:: Required work ::
Please continue the discussion of retro, low-fidelity game graphics from where it stops.

:: Source text ::

---------------

It’s a visually interesting game, maybe not profoundly so, but it gave me a passing thought about what makes a game more “artistic”. I was looking at a rocky wall texture, low res enough to count the individual pixels, but I still recognized it as rock. And then I asked myself what takes more skill: a high fidelity AAA game that just megascans a real rock surface to capture as much detail as possible, or a game like Dread Delusion trying to convey the idea of a rock in as little detail as possible.
Developers back in the day would have absolutely killed to have the hardware capabilities we have today. No longer needing to worry about fitting games on a tiny disc or cartridge measured only in MB, not even in GB. Even Dread Delusion, despite looking like a PS1 game, could not have fit on even 3 PS1 discs. But it was those very limitations that made developers really have to think carefully about their content, the total scope of the games they wanted to make, how much detail they could afford to include, etc.
I don’t think those limitations necessarily made games inherently better, because there were still a lot of bad games back in the day. But it meant that everything had more deliberation to it, where a developer would create a game that was one really good idea instead of a game made of 20 just “okay” ideas.
I think it’s because there were more limitations than just resolution that we can ignore nowadays while still considering it pixel art. Things like limited color pallettes, sprite counts, having little memory to store graphics, low framerates, analog video, CRTs…
And some people just like ass more than others. I personally think the PS1 aesthetic is charming when done right. But that’s just my opinion, totally fair to disagree.
I personally like both ass and tits
I still see the fifth generation as a lost one for pixel art. The games that do it really well in that era are few and far between (Castlevania: Symphony of the Night, Suikoden, Breath of Fire IV) and even those still had 3D elements in them that have aged like milk.
I too grew up more on pixel art, but the problem I always had with 3D in the 90’s was that–on an objective, technical level–it was already being done so much better elsewhere than it was on PlayStation and the others. Both PC and arcades were consistently driving much higher framerates, and by the late 90’s, far better picture quality. It wasn’t even four years after the PSX that the Dreamcast launched and completely outclassed it in graphics potential. I feel the move to 3D in the console market was just too early. I guess I can sort of see why some would be nostalgic for it, but to me this trend is the equivalent of being nostalgic for 19th century movies.
What I don’t get is why this trend is happening now. The tech’s been there for indies and the like to do this for a while. The demo for people old enough to grow up with these games has also long been in disposable income territory. Maybe we’re just oversaturated with pixel art at this point?
Nostalgia is a helluva drug.
Coincidentally, this point of view is probably wht this is one of the best things I heard from brian eno:
I was hoping someone would post this quote. It’s exactly it.
I’m kind of hoping that the 28 years later movie is filmed in 1080p or something.
Wow, Ive never heard that before but that is such a beautiful way of putting it. I love art that’s messy and weird. Music that sounds imperfect where you can hear mistakes or “imperfections”. Either intentional or not, I love those kinds of things in art. Makes it human.

---------------

:: Collected material ::
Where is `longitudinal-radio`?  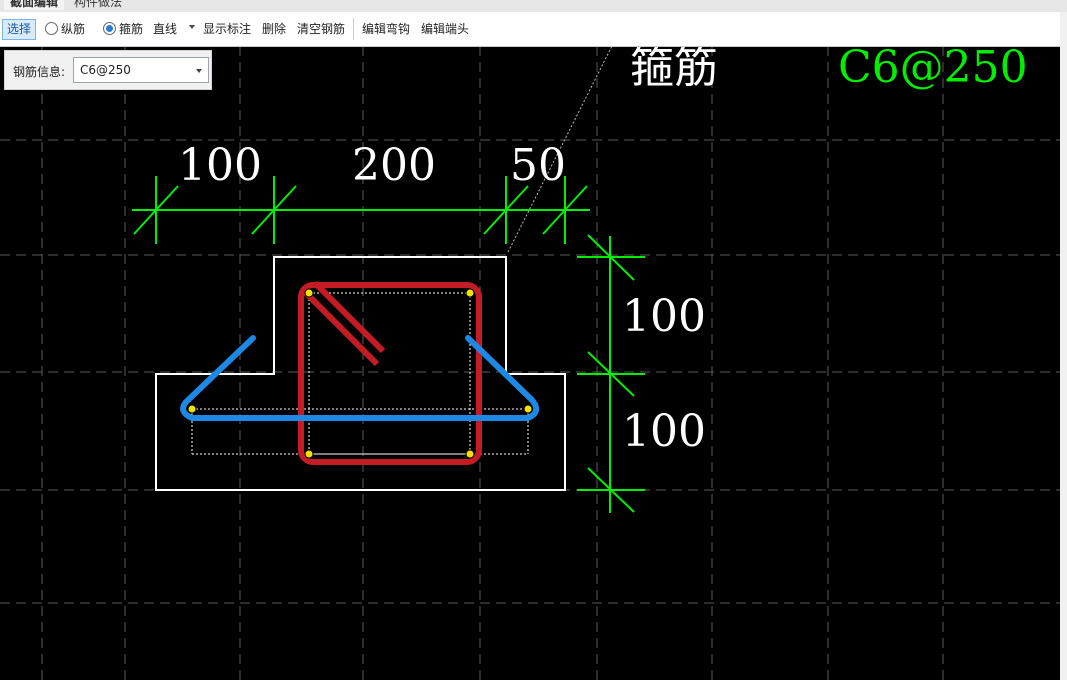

---------------

:: Response to the task ::
I recently started Shenmue 3, and I’m a little sad it’s so sharp and high res. It’s still excellent so far, but it’s missing some of the charm.
Props to this article for actually attempting to explain about how 3d graphics worked
gameplay > graphics
Ah, that ol “Papa-Lucas-Syndrome” sadly there appears to be no cure :(
Well there’s still new movies made in black and white
https://www.imdb.com/title/tt12818328/
The lighthouse and Godzilla Minus One/Minus Color
Yeah I don’t get it either.
When 3D games first came out, I stopped playing 2D games altogether. Needless to say, I don’t miss the blockiness of PS1 games.
I’m an absolute graphics slut but IDGAF. I love modern tech like path tracing so much that I saved up and bought a 4090 at launch. No regrets.
I have also not really wanted to go back to 2D games; not because of the graphics, but because of the actual game mechanics of a 2D world vs a 3D world. Case and point: Dwarf Fortress is “3D” without being 3D. The world itself is three dimensional, even though you only are presented with a 2D slice of it. Other games have replicated Dwarf Fortress’s gameplay in 3D graphics, yet are still otherwise just two-dimensional with just 1 plane of operational space.
I love me some Metroidvanias, but I would like to see more that are 3D and not literally copying the 2D design of the OGs that named the genre.
It’s not just nostalgia. Things were less enshittified in that era. The writing, story telling, world building, and creative direction were far superior and games were weirder. That’s why I like the style anyways
But what haves nothing to do with the art style.
It reminds me of a time where things were better. They focused less on shiny, soulless graphics and more on the heart of the game. Our minds filled in more details and it was fine. Games today are much more likely to have glittery graphics and be not fun or even predatory. Then you have indie games, they might not be technically perfect but they’re much more likely to have that heart.
People just be having fun man.
Not to mention 3D modeling is pretty hard, it’s no wonder indie devs who are often self-taught artists/modelers/coders/everything-ers are doing it.